Jechał do Kijowa ratować rodzinę. Zabłądził na Bródnie
28 marca 2022
70-letni obywatel Ukrainy jadąc w kierunku granicy, by ratować swoją rodzinę, zgubił się na ulicach Warszawy. Pomocy udzielili mu strażnicy miejscy.
24 marca do funkcjonariuszy z referatu ochrony środowiska podszedł na ul. Wysockiego starszy mężczyzna. Mówiąc po ukraińsku wyciągnął z kieszeni telefon i zdenerwowany zaczął pokazywać im dom w Kijowie, w którym przebywają jego córka i wnuczka.
Zepsuła mu się nawigacja
Mężczyzna wytłumaczył strażnikom, że jedzie do Lublina, a stamtąd zamierza kierować się do Kijowa, skąd chce zabrać rodzinę do Polski.

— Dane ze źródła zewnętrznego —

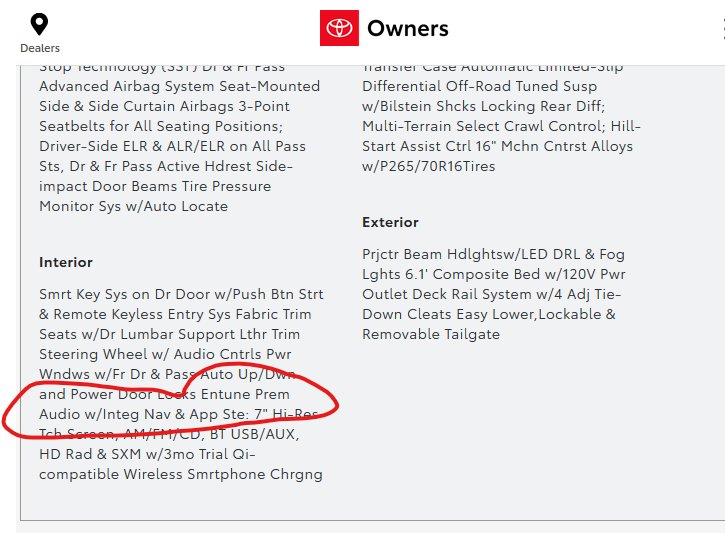Click the Multi-Terrain Select Crawl Control line
Image resolution: width=725 pixels, height=533 pixels.
[x=501, y=126]
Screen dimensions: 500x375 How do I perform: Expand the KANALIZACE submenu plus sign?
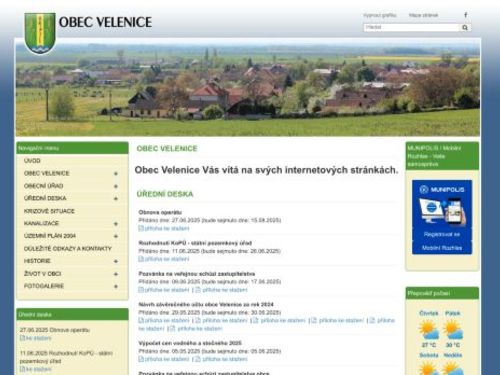(116, 224)
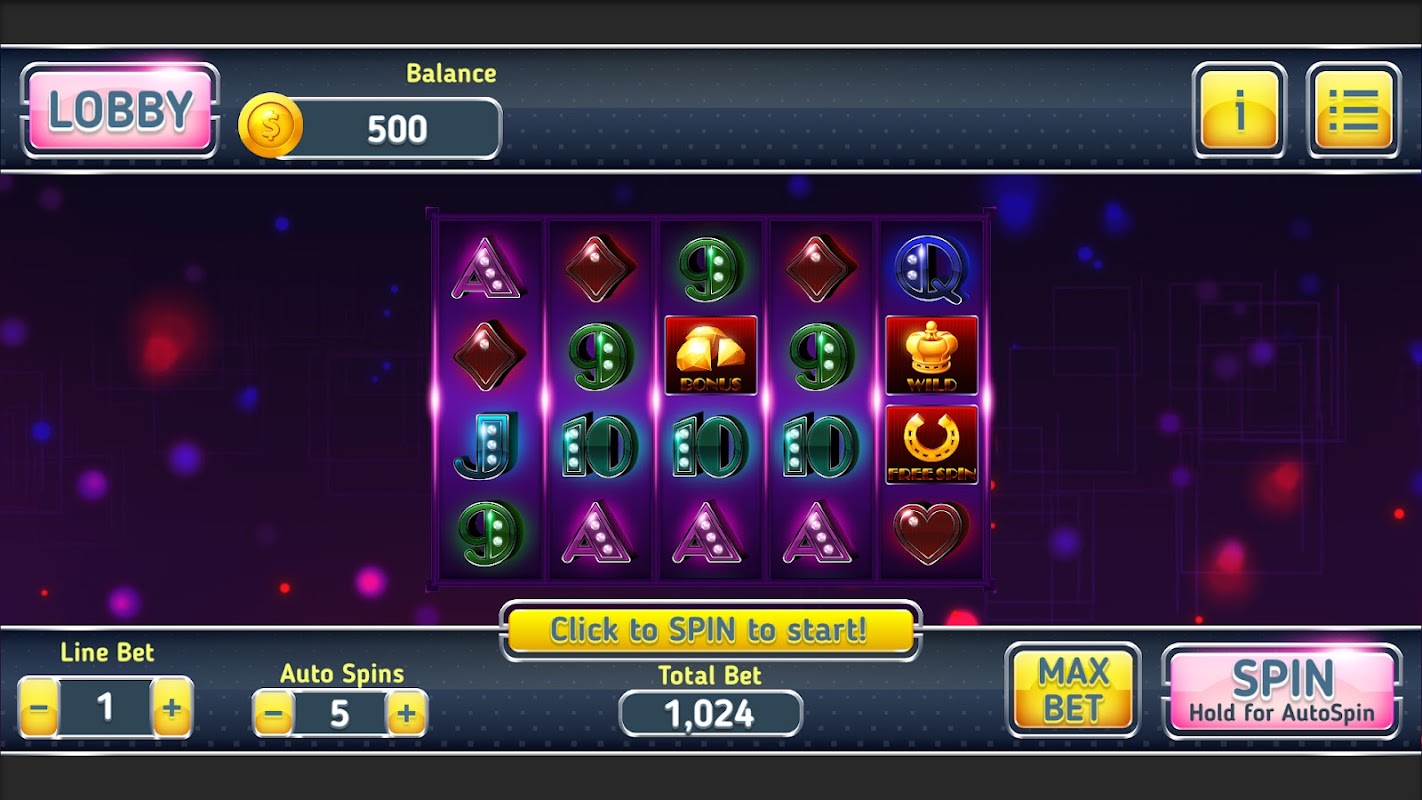
Task: Click the gold dollar coin icon
Action: (270, 126)
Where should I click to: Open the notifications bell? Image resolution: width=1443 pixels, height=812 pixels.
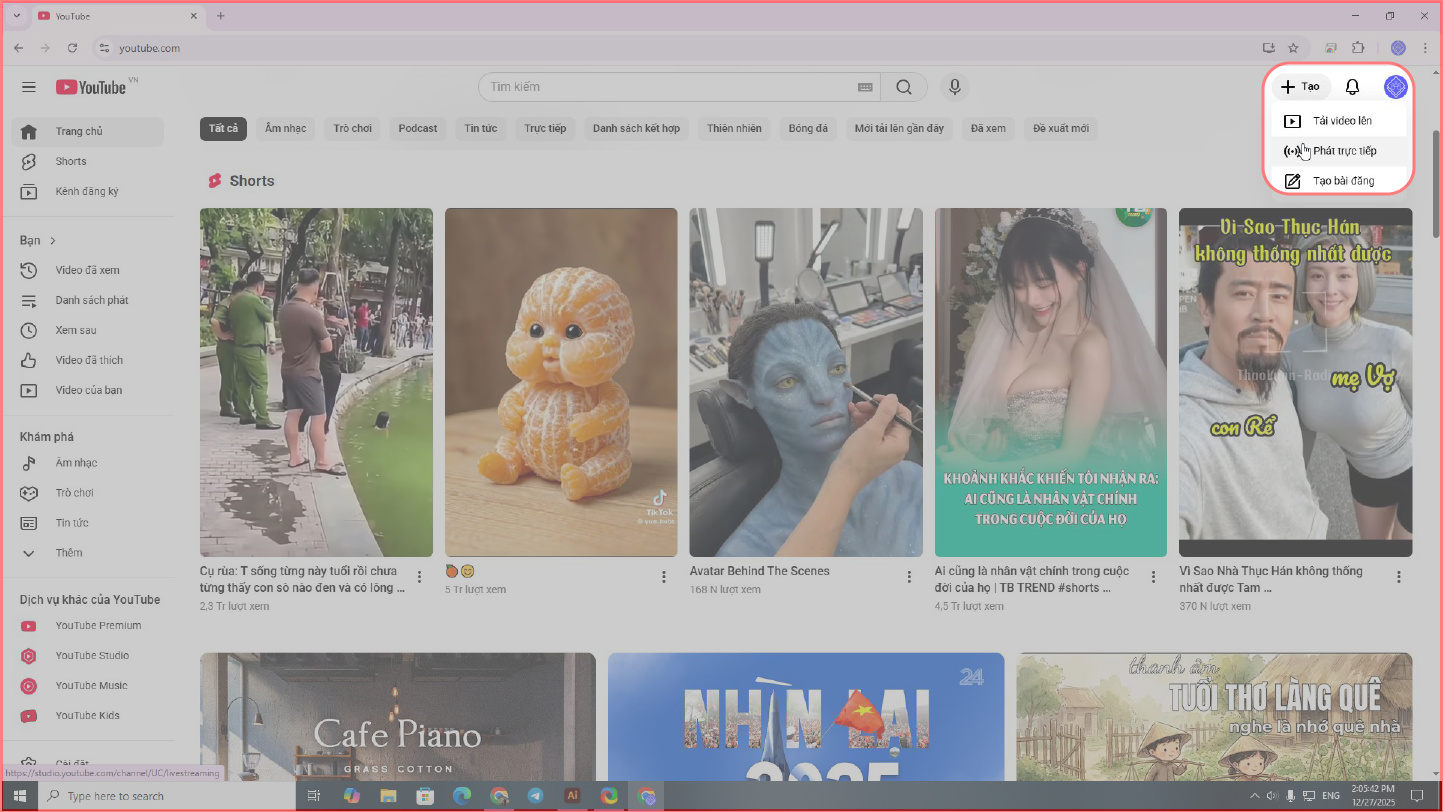coord(1352,87)
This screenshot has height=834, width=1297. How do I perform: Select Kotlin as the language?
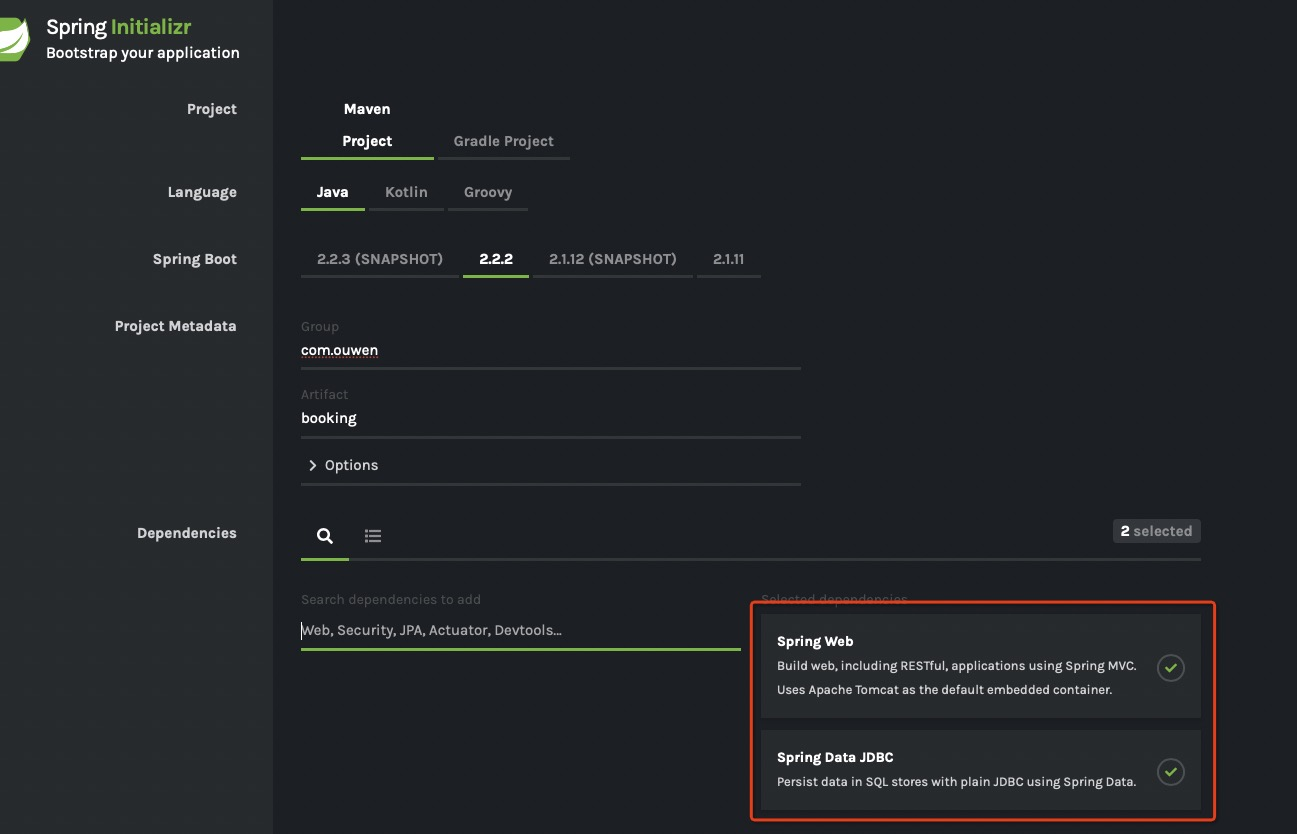click(x=406, y=191)
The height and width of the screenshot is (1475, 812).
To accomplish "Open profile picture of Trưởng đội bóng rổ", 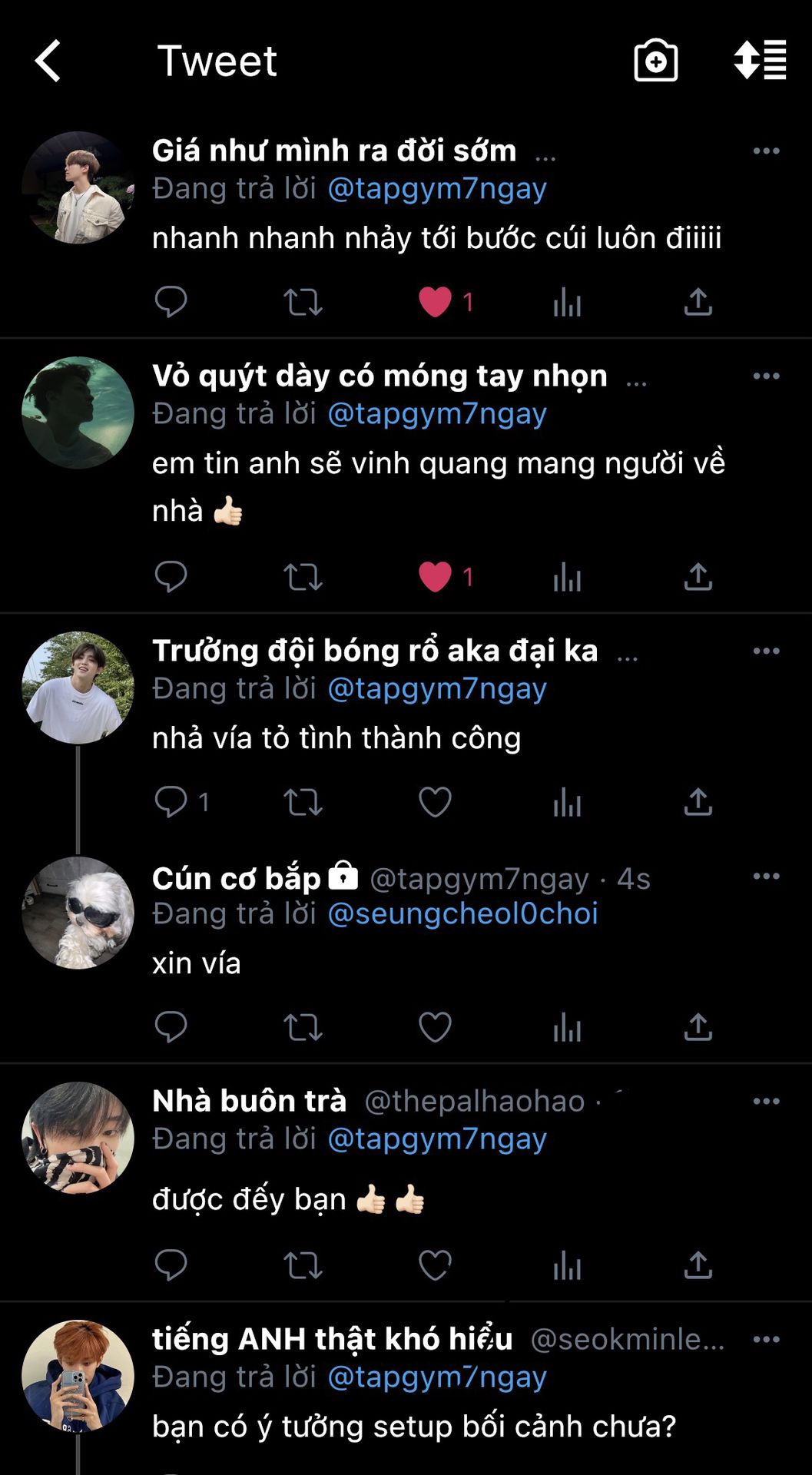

- Niestety zepsuła mu się zainstalowana w telefonie nawigacja - opisują strażnicy miejscy, którzy polecili mężczyźnie, by jechał za nimi.
70-latek ruszył do Kijowa
W ten sposób 70-letni obywatel Ukrainy dojechał aż do drogi wylotowej w kierunku Lublina. Na parkingu funkcjonariusze naprawili nawigację w jego telefonie, a dla pewności naszkicowali mu na kartce plan z zaznaczonymi kluczowymi miejscowościami w drodze do granicy. Pożegnany słowami "szerokiej drogi" pan Iwan ruszył w dalszą drogę.
- Miejmy nadzieję, że jego wyprawa zakończy się sukcesem a najbliżsi będą niedługo bezpieczni - mówią strażnicy miejscy.